Johnson was standing over his tee shot on the 180-yard, par-3 6th hole at Olympia Fields Country Club during the first round of the BMW Championship. His ball was not standing on its tee. Johnson hit the ball through the tee, not the ball off the tee, NBC analyst Jim “Bones” Mackay said during Sunday’s broadcast. 

Johnson’s shot went about 22 feet right of the pin, and he ended up with a bogey. 

“When Dustin was playing this hole on Thursday, he teed up his 6- or 7-iron and his ball actually fell off the tee,” said Mackay, who saw the shot as he was also working as the caddie for Justin Thomas, one of Johnson’s first- and second-round playing partners. “He never noticed it, went ahead and hit the shot anyway, with the tee getting between the ball and the clubface and hit it out to the right and made a bogey. 

“He was told afterward that his ball had fallen off the tee, and it took him about five seconds to get over it. As always the case with Dustin, one of the most resilient guys in the game.”
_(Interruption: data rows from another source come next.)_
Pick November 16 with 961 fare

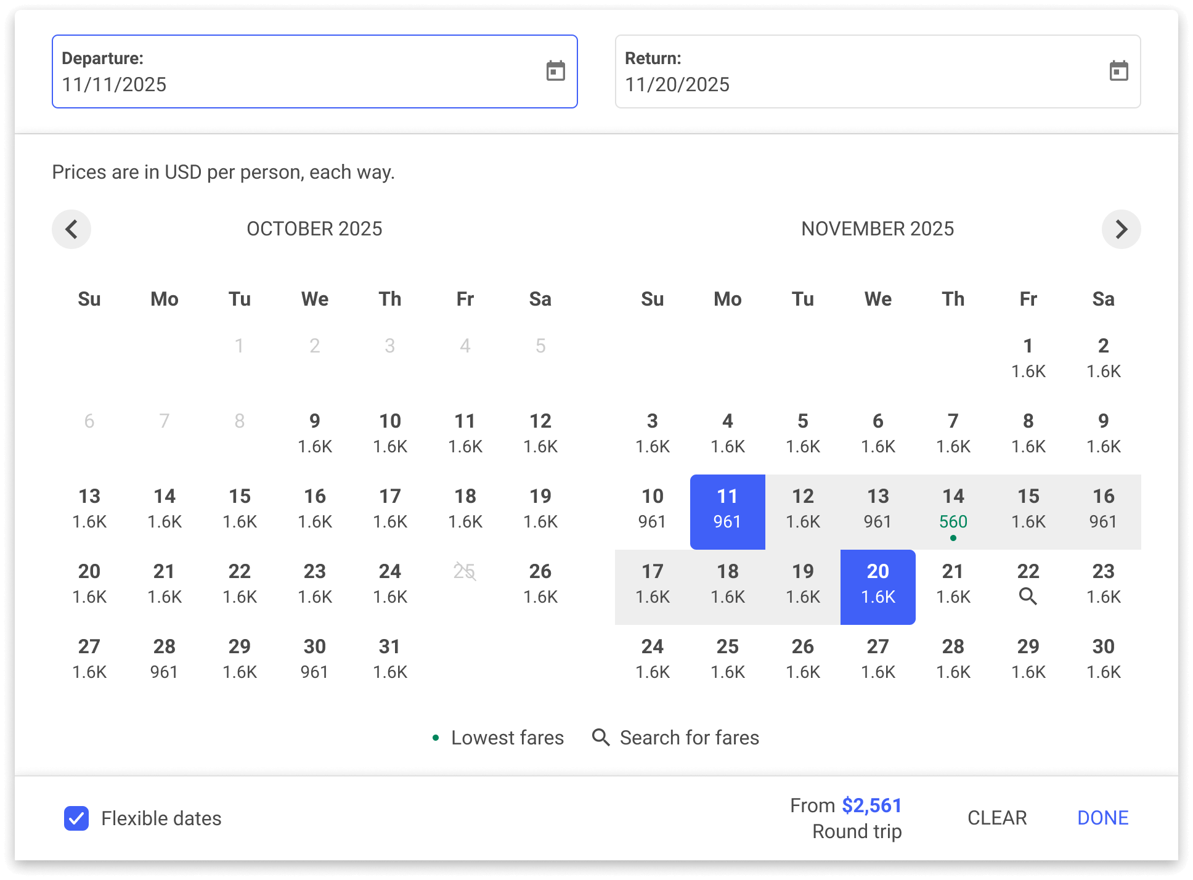tap(1103, 509)
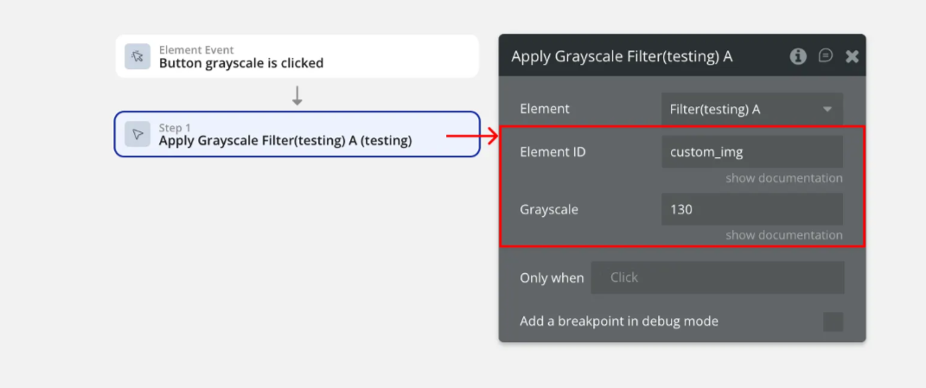Show documentation for Element ID

pos(783,178)
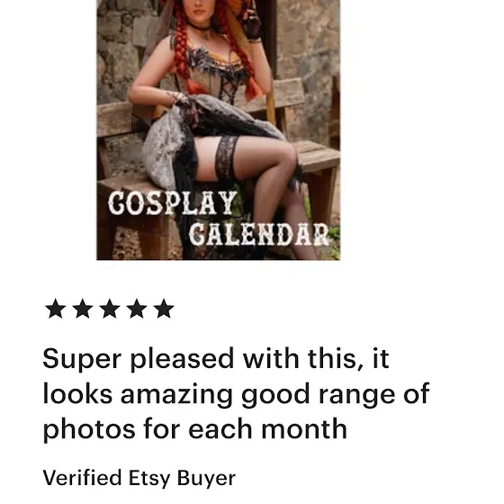The image size is (504, 504).
Task: Select the fourth rating star
Action: pyautogui.click(x=137, y=309)
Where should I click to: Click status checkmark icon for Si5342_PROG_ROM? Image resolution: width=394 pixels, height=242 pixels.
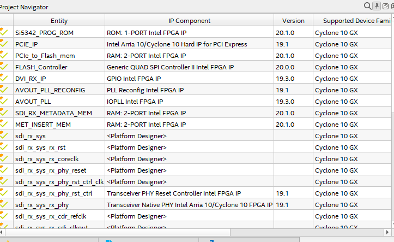click(4, 32)
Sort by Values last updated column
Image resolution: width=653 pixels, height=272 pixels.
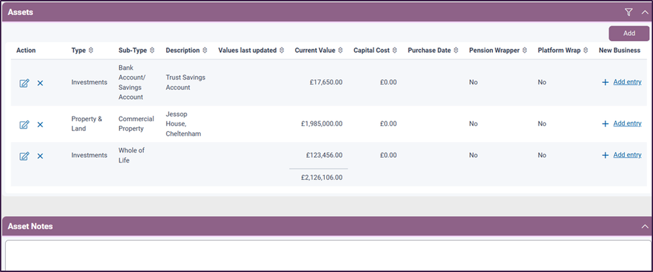(282, 50)
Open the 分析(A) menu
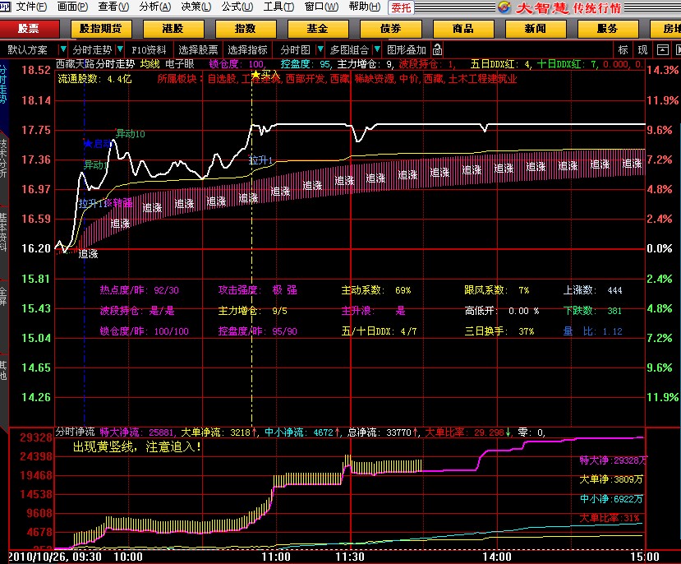The width and height of the screenshot is (681, 564). [x=154, y=7]
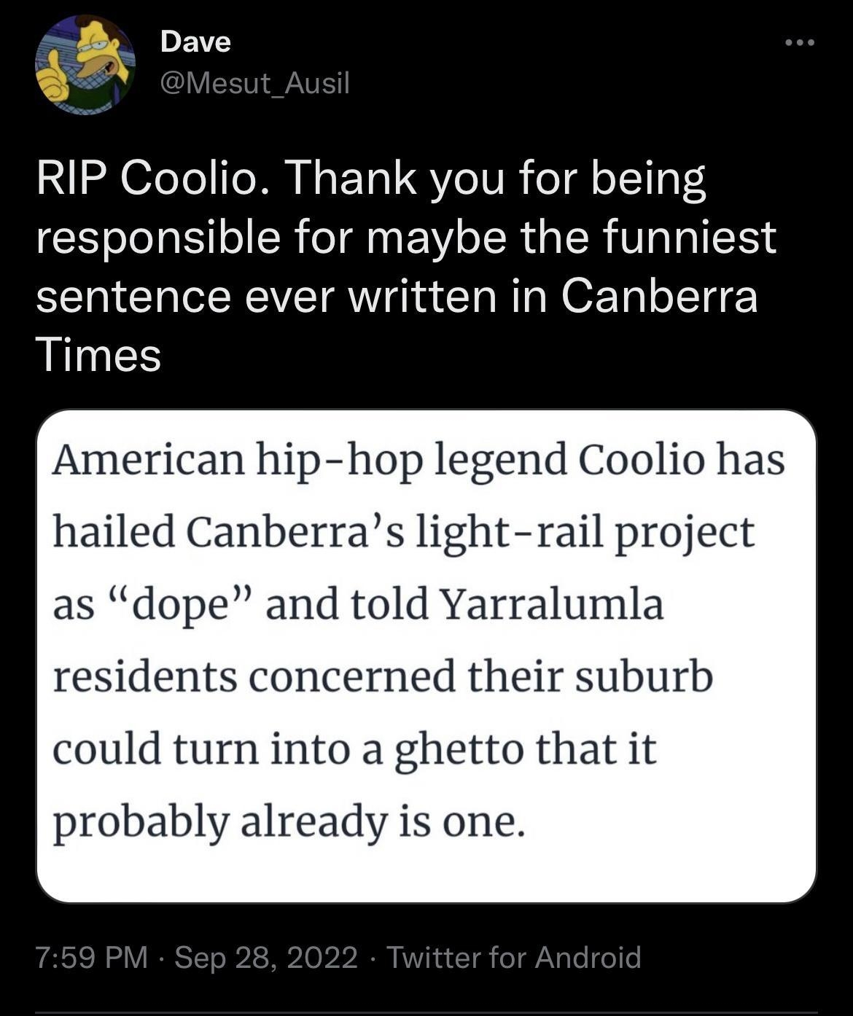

Within a second of hitting, and before the ball landed, Johnson walked off the tee box and toward Mackay and Thomas. Johnson also appeared to say something. 

“Dustin didn’t like that one quickly. And I don’t know why,” one of the announcers on the PGA Tour Live broadcast said. 

Johnson pitched his second shot 5 feet past the hole. He missed the par putt and finished with a 4.   

During Sunday’s fourth round, Johnson made a 43-foot putt on the 18th hole to tie Jon Rahm atop the leaderboard and make a playoff, then Rahm made a 66-footer on the first playoff hole to win. Johnson’s bogey on Thursday looked bigger on Sunday. Rahm would know. On Saturday, he picked up his ball before on the 4th green before marking and picked up a one-stroke penalty on his way to a bogey of his own.

“That’s almost up there with Rahm forgetting to mark the ball,” NBC analyst Roger Maltbie said of Johnson’s tee-less shot.